Available data START

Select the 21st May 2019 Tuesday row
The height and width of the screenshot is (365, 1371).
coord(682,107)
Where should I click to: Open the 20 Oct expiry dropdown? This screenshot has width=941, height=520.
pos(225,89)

Available data END
Available data START

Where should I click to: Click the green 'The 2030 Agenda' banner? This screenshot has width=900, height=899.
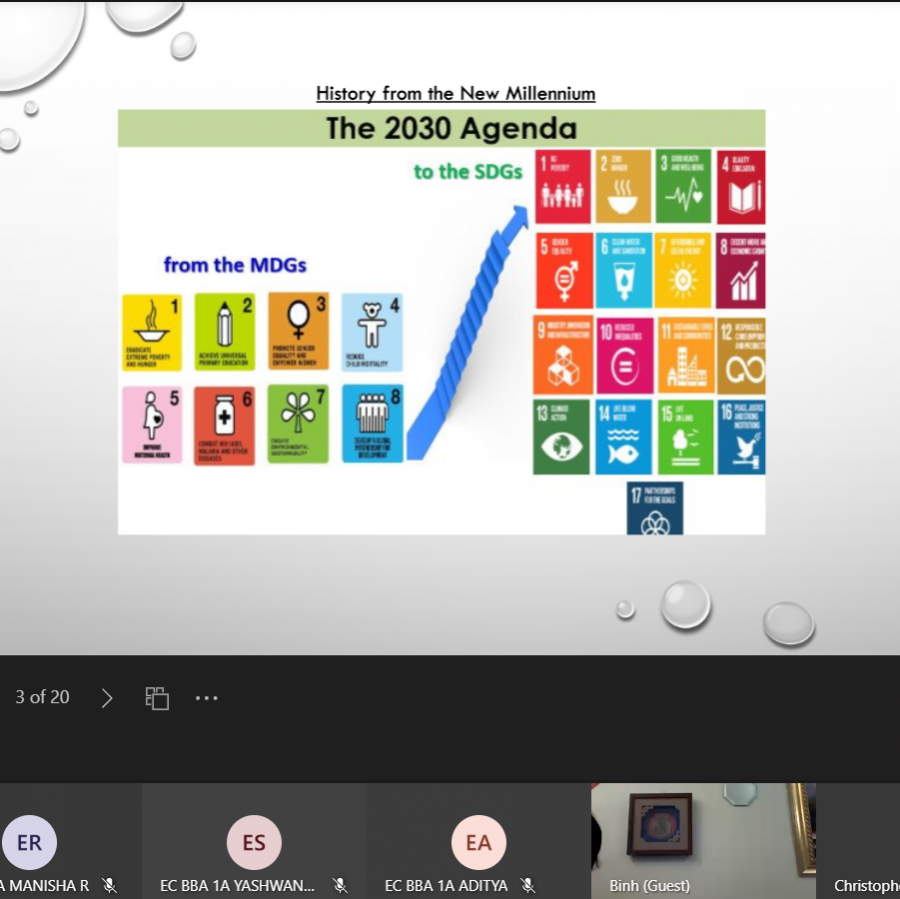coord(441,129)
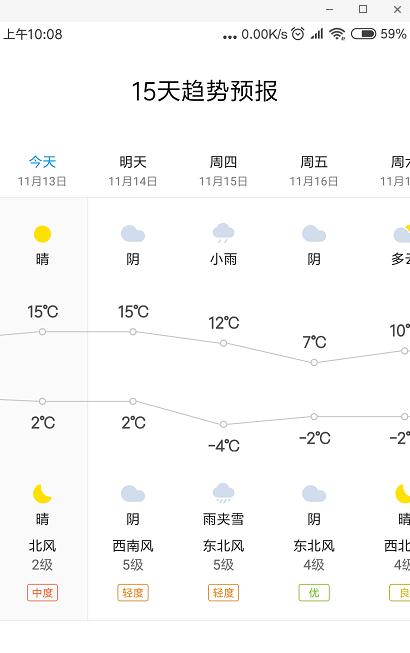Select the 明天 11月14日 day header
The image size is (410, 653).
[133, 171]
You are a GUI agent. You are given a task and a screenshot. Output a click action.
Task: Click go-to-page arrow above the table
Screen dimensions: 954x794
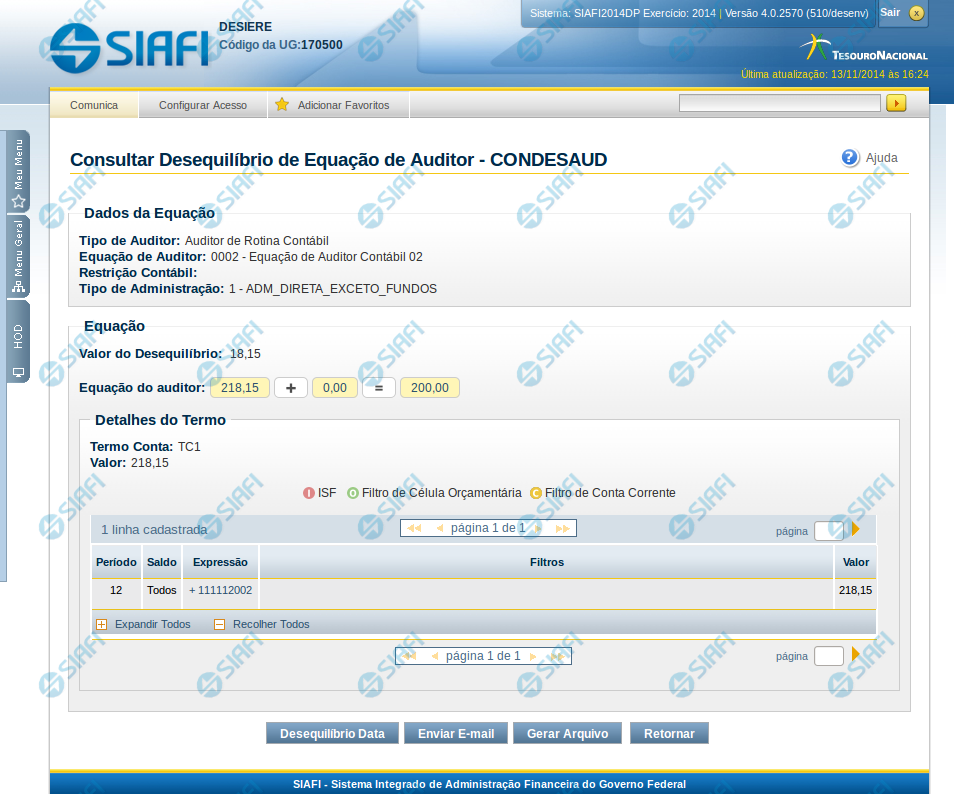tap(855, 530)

Available data END
Available data START

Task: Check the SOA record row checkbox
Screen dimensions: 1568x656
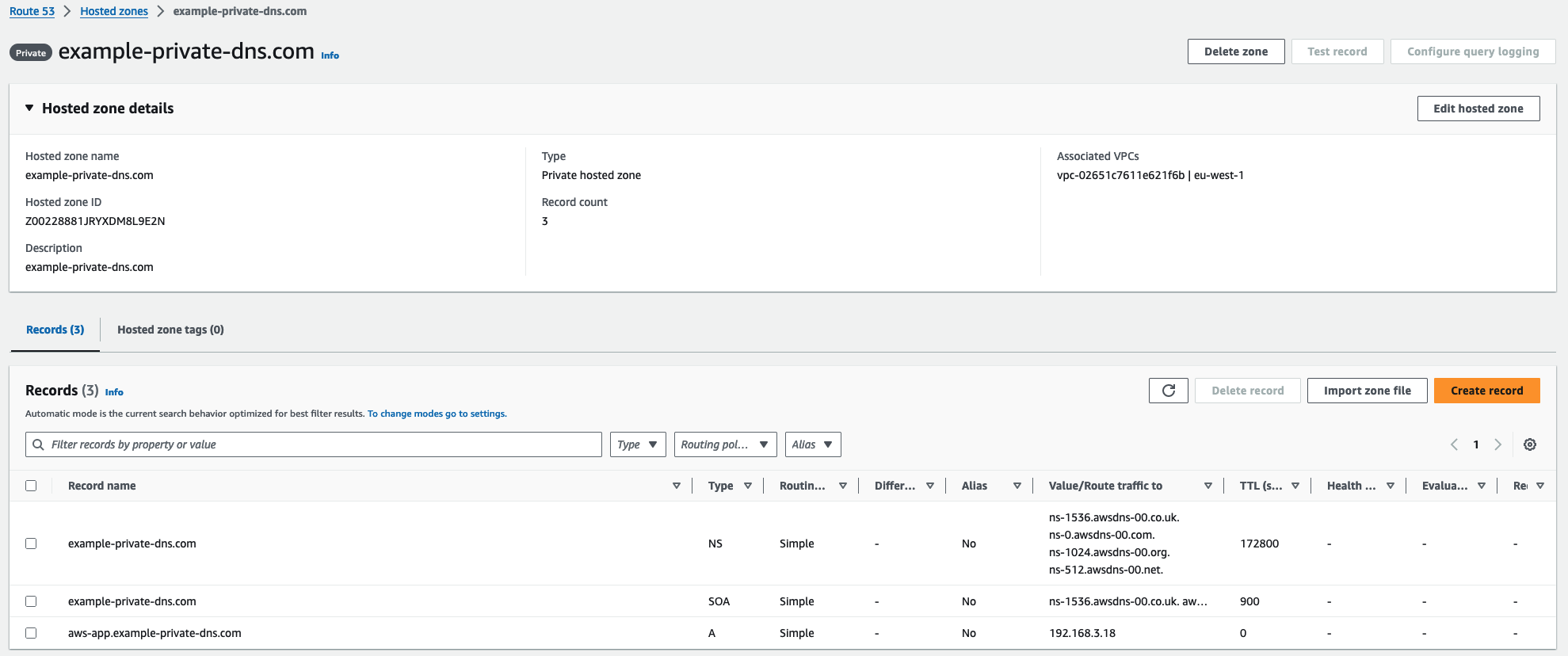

Available data END

Task objective |
From the entries above, return exactly the line containing "Task: Check the SOA record row checkbox", the line containing "Screen dimensions: 1568x656", and all lines between, and nothing else.

Result |
Task: Check the SOA record row checkbox
Screen dimensions: 1568x656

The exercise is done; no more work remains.